Early life and family

She was born at the castle of the Dubský family in Zdislavice near Kroměříž in Moravia, the daughter of Baron Dubsky, a nobleman whose family roots are deeply Catholic and Bohemian, and his wife Maria, née Baroness von Vockel, who came from a noble Protestant-Saxon background. Marie lost her mother in early infancy, but received a careful intellectual training from two stepmothers, first Eugenie Bartenstein, and then her second step-mother, Xaverine Kolowrat-Krakowsky, who often contributed to her inspiration by taking her to the ''Burgtheater from time to time in Vienna. Despite being part of a noble family having access to her family's vast libraries, she was never actually formally schooled. However, because of her curiosity, access to information, and educated family, she became auto-didact at a young age, and was taught fluent French, German, and Czech.

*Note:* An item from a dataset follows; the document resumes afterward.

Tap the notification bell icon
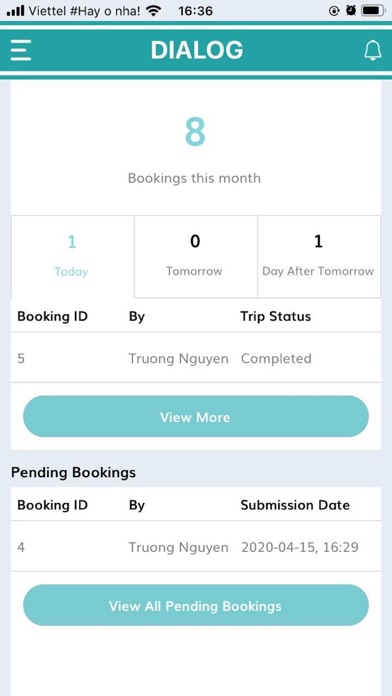 372,50
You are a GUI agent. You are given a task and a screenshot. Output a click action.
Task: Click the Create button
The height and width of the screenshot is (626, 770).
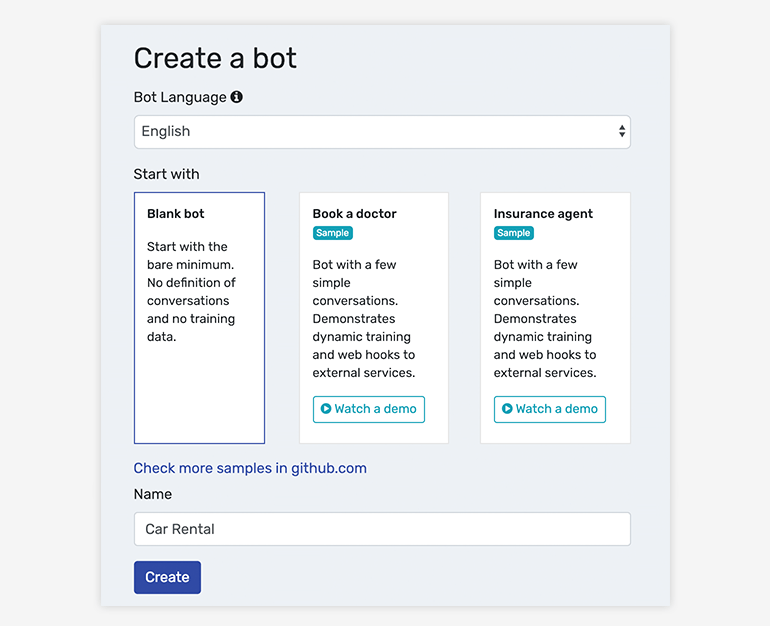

In 1848 she married her cousin, :de:Moritz von Ebner-Eschenbach|Moritz von Ebner-Eschenbach, a physics and chemistry professor at a Viennese engineering academy. Later on, he would become an Austrian captain, and subsequently a field-marshal. The couple resided first in Vienna, then at Louka tow. near Znojmo, where her husband had been my his military superiors, and after 1860 again in Vienna. The marriage was childless to disappointment of both of them. Marie grappled with the domestic taskd. She kept a journal and wrote letters explaining how she felt unsatisfied. It has been speculated that Marie may have suffered from "hysteria" including debilitating headaches and excessive nervousness.

Career and success

Marie began devoting herself to literary work. In her endeavours she received assistance and encouragement from Franz Grillparzer and Freiherr von Münch-Bellinghausen. Her first publicized work was the drama Maria Stuart in Scotland, which Philipp Eduard Devrient produced at the Karlsruhe theatre in 1860. Then came a tragedy in five acts, Marie Roland, with several one-act dramas: Doktor Ritter, Violets, and The Disconsolate One. Though she was encouraged to keep writing, her relative failure in the field of playwriting had actually become somewhat of a point of an embarrassment to her family.

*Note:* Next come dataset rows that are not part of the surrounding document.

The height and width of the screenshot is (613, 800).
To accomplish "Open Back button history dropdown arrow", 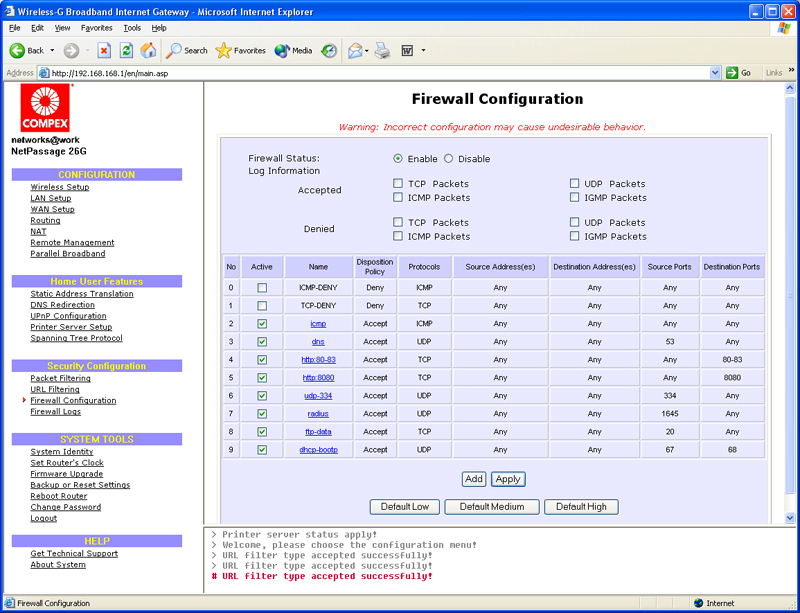I will pos(52,50).

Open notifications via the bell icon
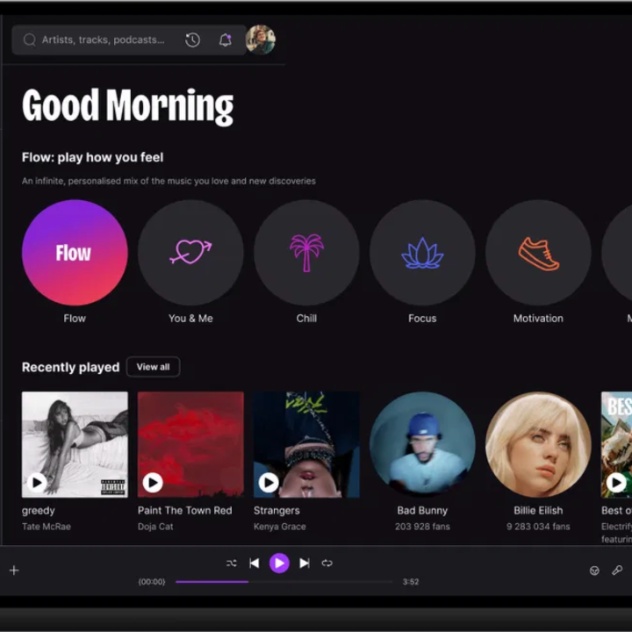[x=225, y=40]
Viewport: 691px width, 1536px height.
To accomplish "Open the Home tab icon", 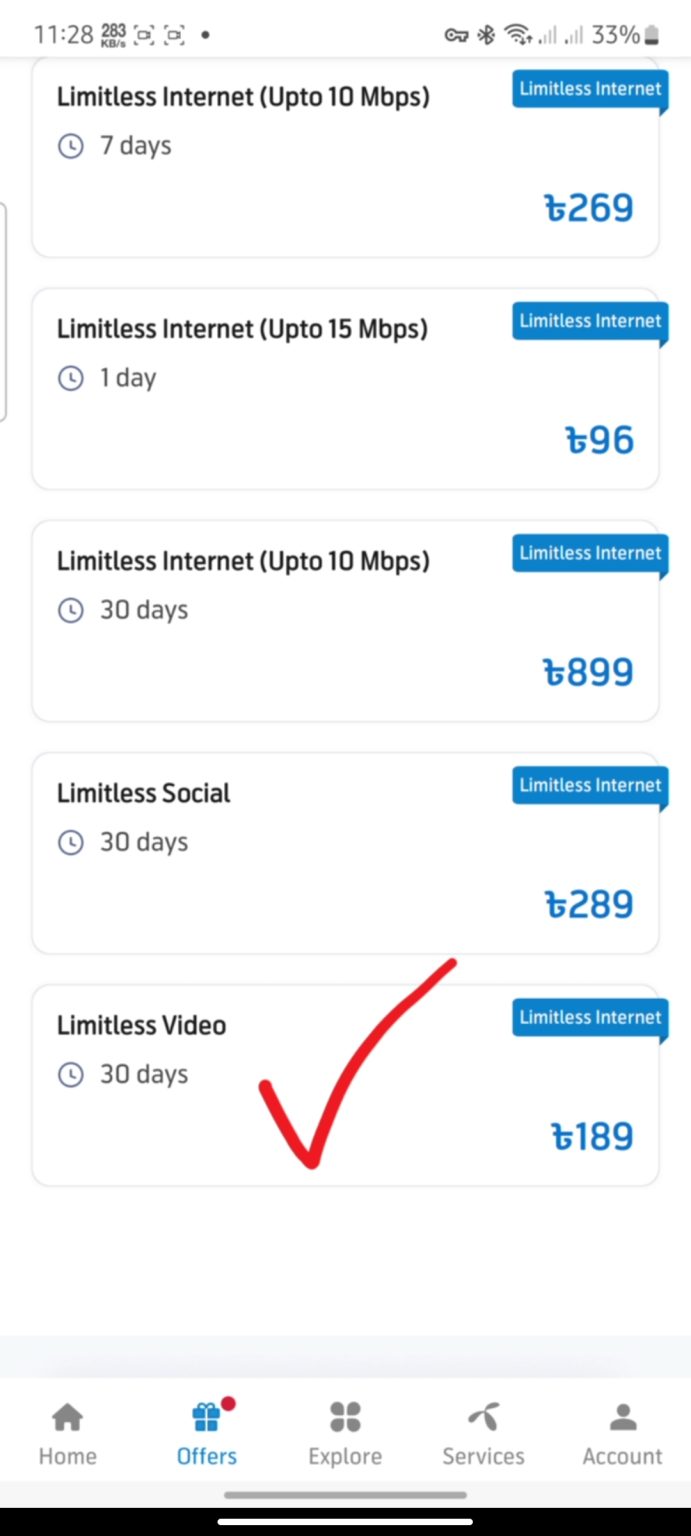I will (x=67, y=1415).
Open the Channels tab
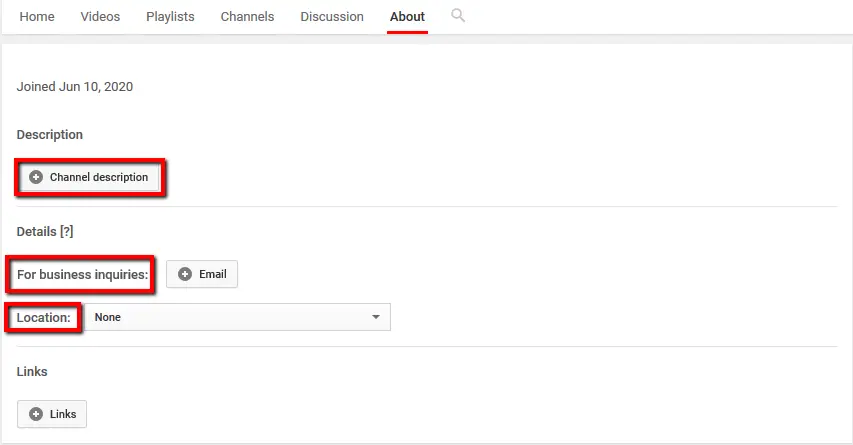This screenshot has height=445, width=853. pyautogui.click(x=247, y=17)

After these limited successes in the field of drama, she turned to narrative. Commencing with Die Prinzessin von Banalien, she graphically depicts in Božena and Das Gemeindekind the surroundings of her Moravian home, and in Lotti, die Uhrmacherin, Zwei Comtessen, Unsühnbar and Glaubenslos? the life of the Austrian aristocracy in town and country.

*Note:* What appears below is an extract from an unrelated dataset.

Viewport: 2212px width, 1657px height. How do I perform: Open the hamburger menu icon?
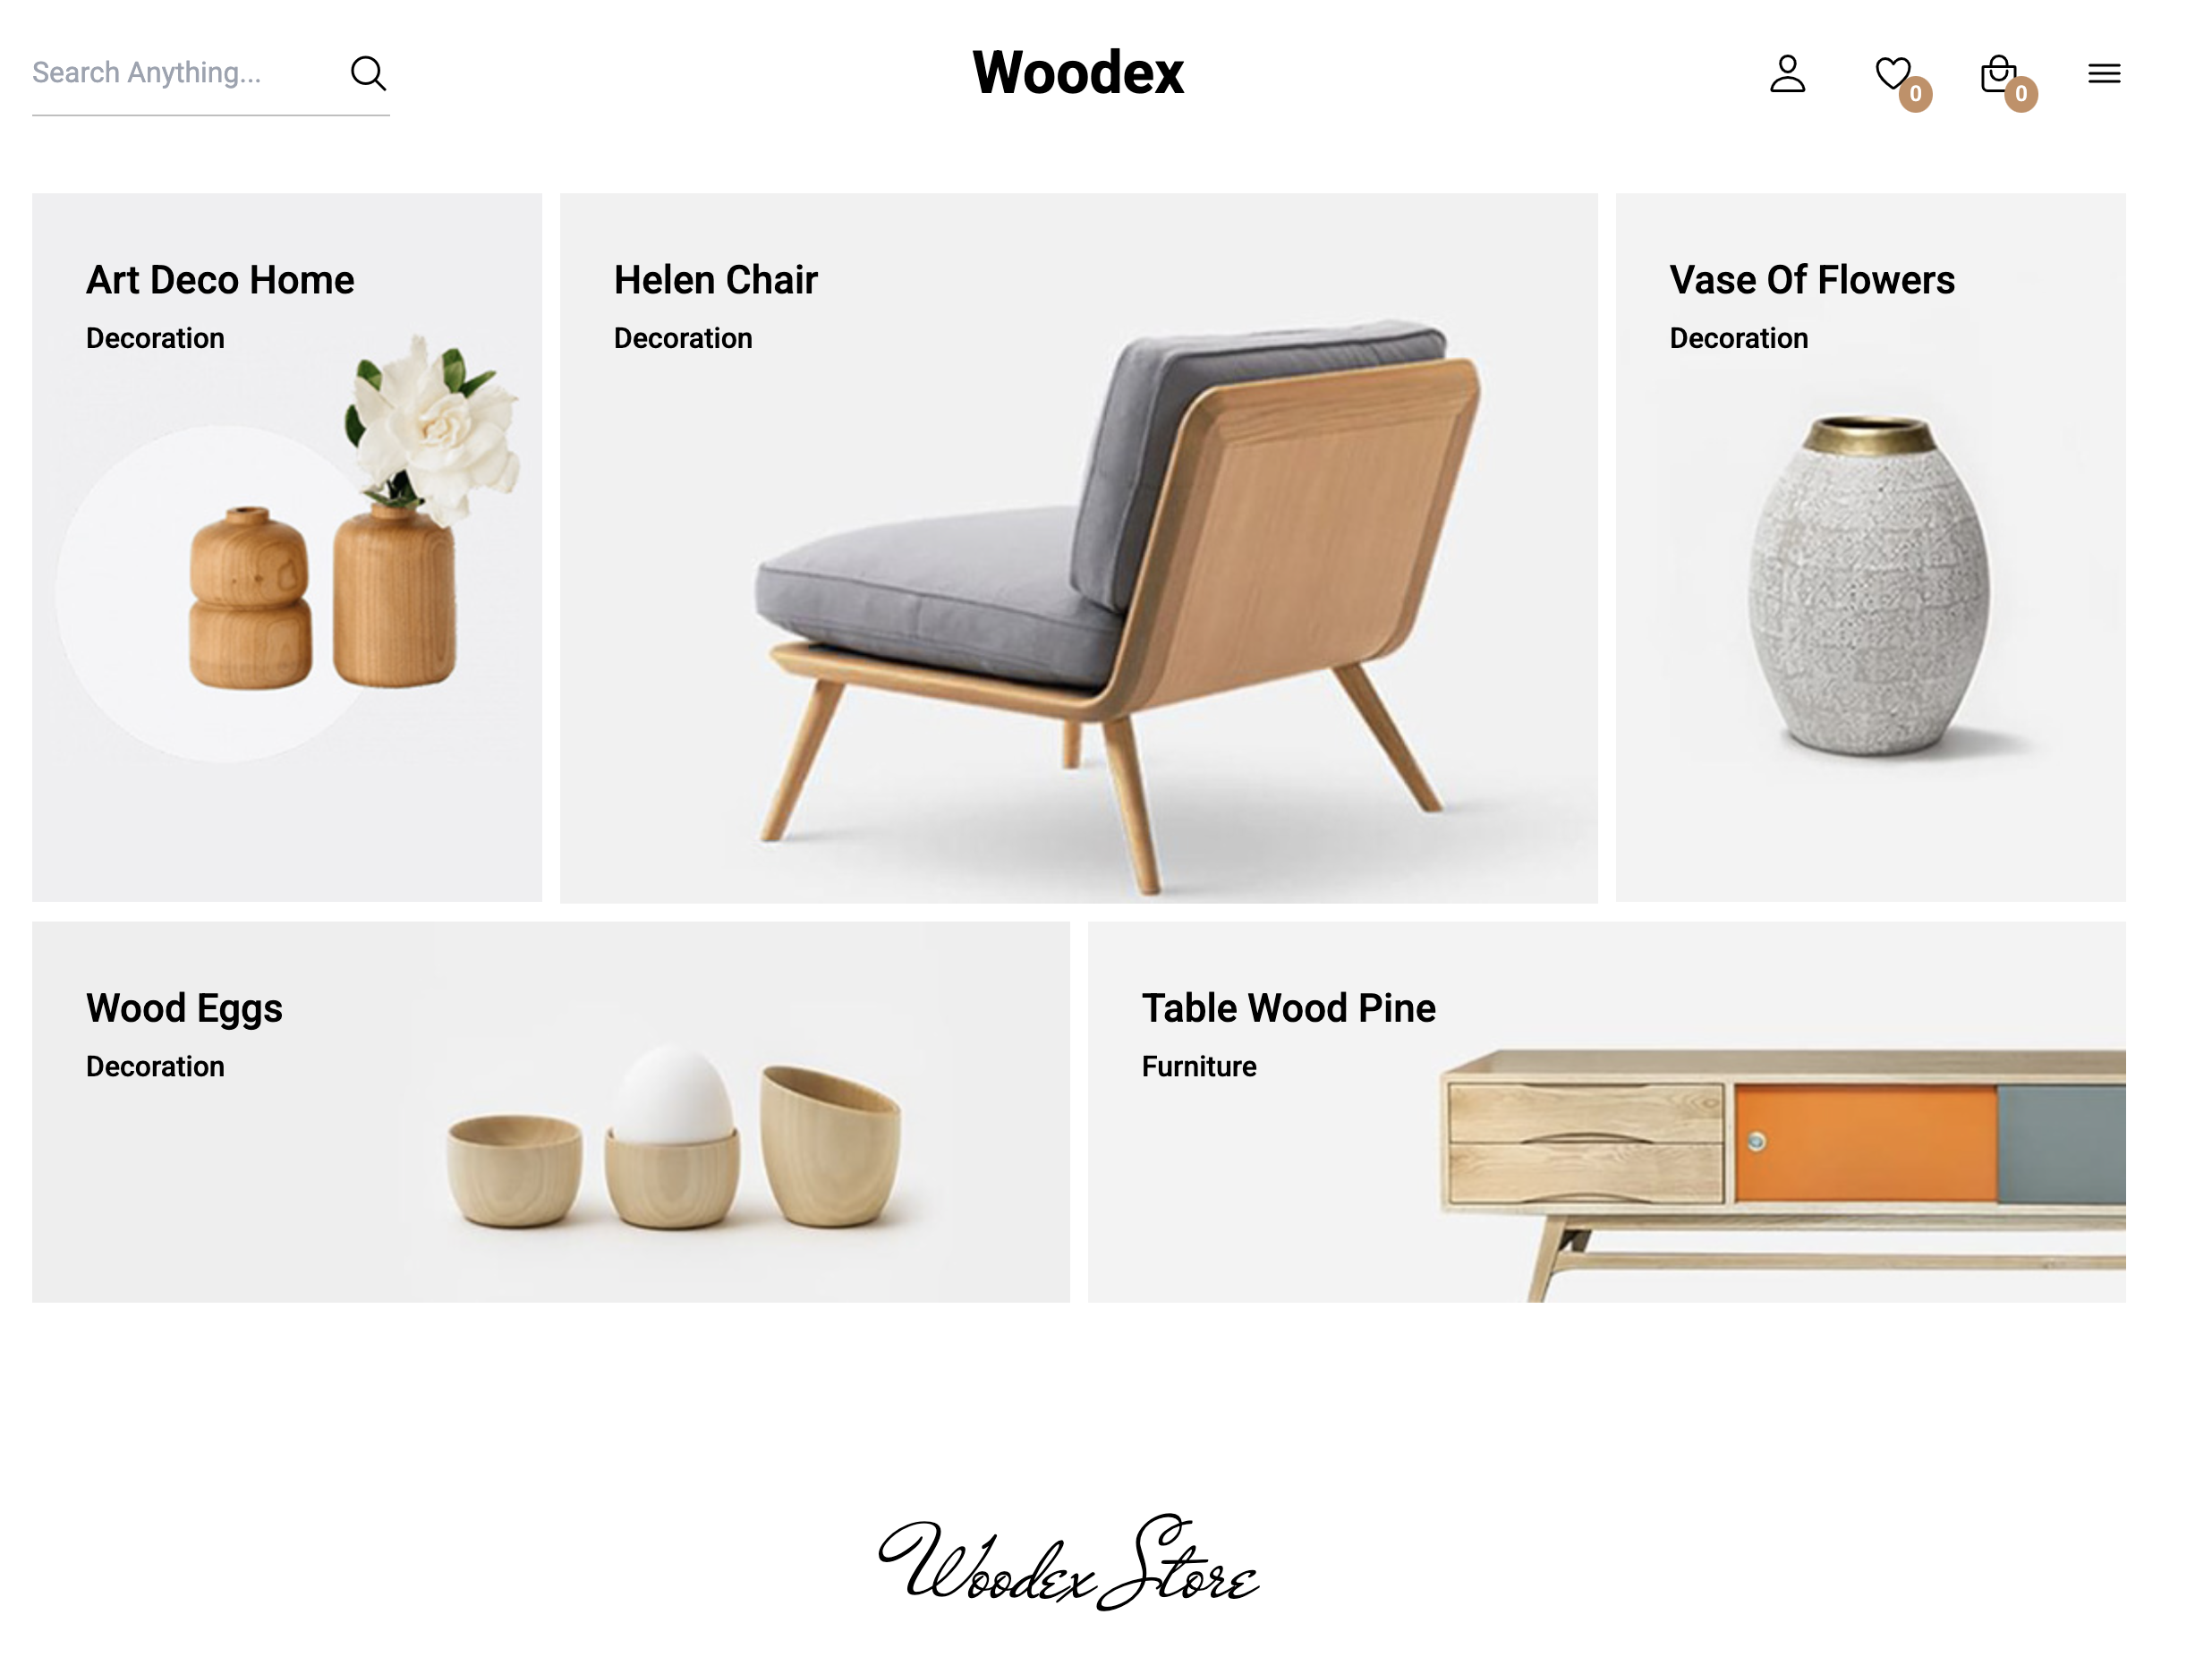click(x=2104, y=73)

Much of Ebner-Eschenbach's more mainstream success is accredited to Julius Rodenberg due to his publishing Ebner-Eschenbach's work in his popular periodical, Die Deutsche Rundschau.
She also published Neue Erzählungen, Aphorismen and Parabeln, Märchen und Gedichte. Von Ebner-Eschenbach's elegance of style, her incisive wit and masterly depiction of character give her a foremost place among the German women writers of her time. On the occasion of her 70th birthday the university of Vienna conferred upon her the degree of doctor of philosophy, honoris causa. An edition of Marie von Ebner-Eschenbach's Gesammelte Schriften began to appear in 1893.
Throughout her life, she had never created literature or plays for monetary reasons, and so, in her will, she left, as to aid other writers in their own endeavors, the compensation she had received. She died in Vienna, Austria-Hungary.
The Marie Ebner-Eschenbach park in Währing, Vienna, is named after her.